──────── THE DATA ────────
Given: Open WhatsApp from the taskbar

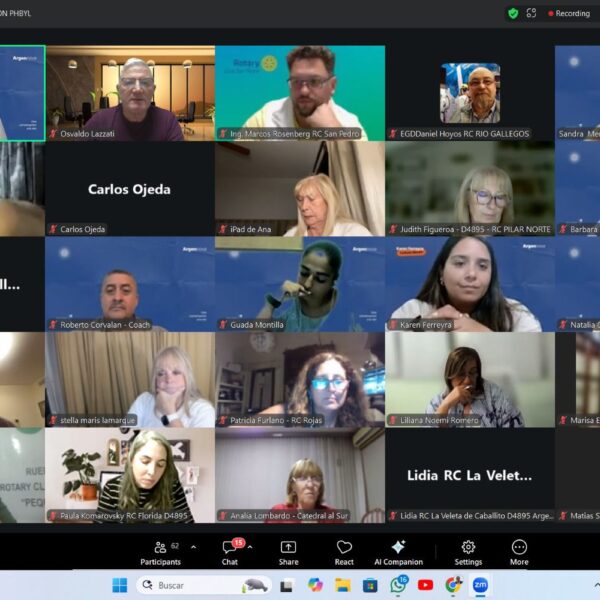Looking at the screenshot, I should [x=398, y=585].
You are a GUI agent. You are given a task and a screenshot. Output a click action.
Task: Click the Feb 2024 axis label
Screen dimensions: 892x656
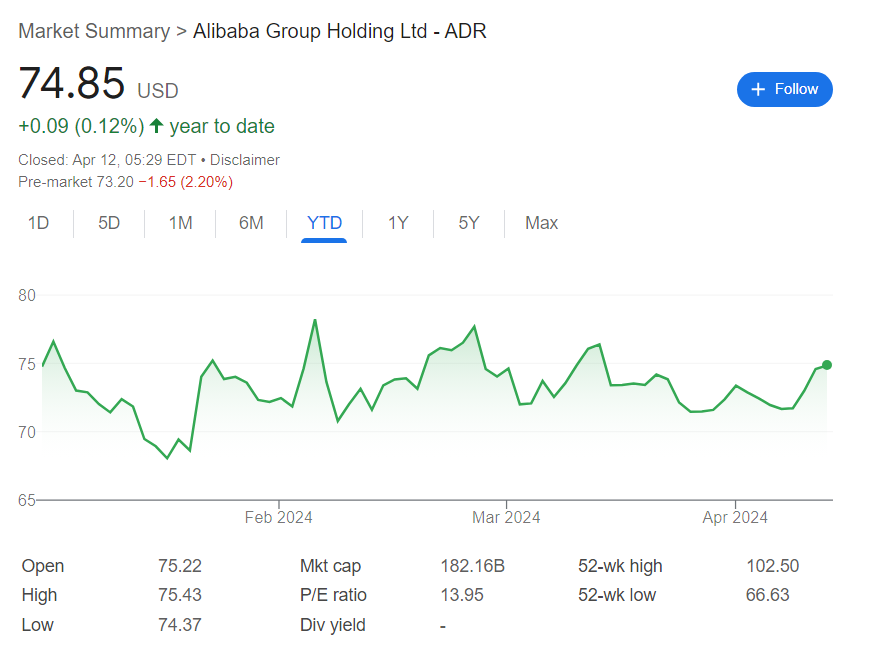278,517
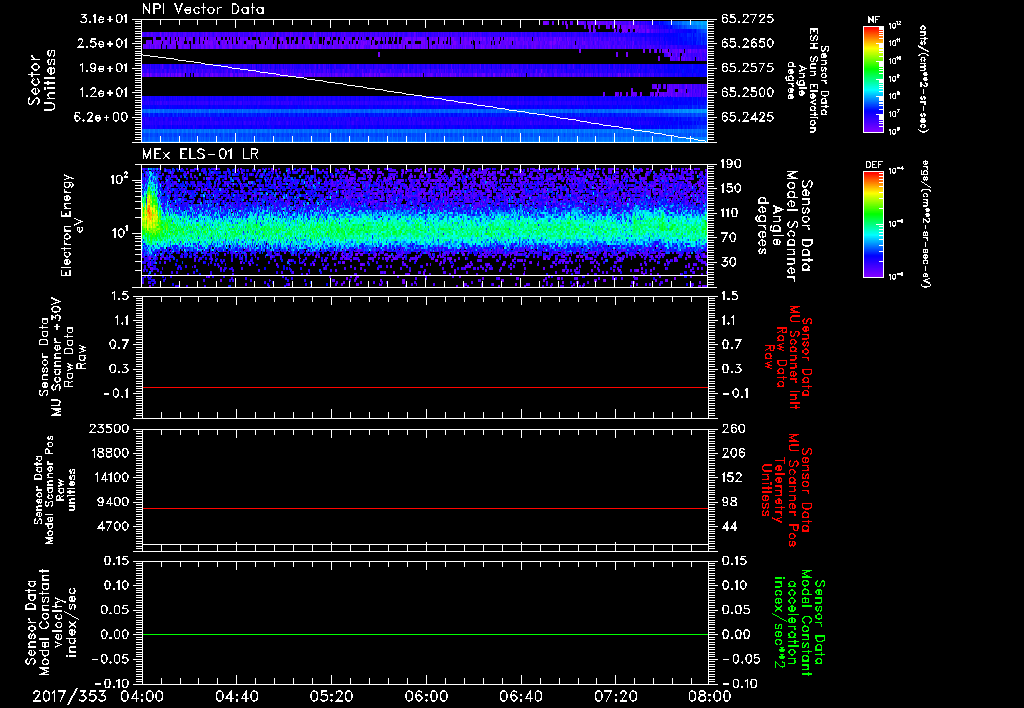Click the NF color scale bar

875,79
────────
§ **TASK GOAL**
Type out the data above again exactly as written, minus the images.

§ **TASK OUTPUT**
Given: Open WhatsApp from the taskbar

Looking at the screenshot, I should [x=398, y=585].
You are a GUI agent. You are given a task and a screenshot. Output a click action.
Task: Click the Feb 2024 axis label
Screen dimensions: 892x656
278,517
Click the NF color scale bar

875,79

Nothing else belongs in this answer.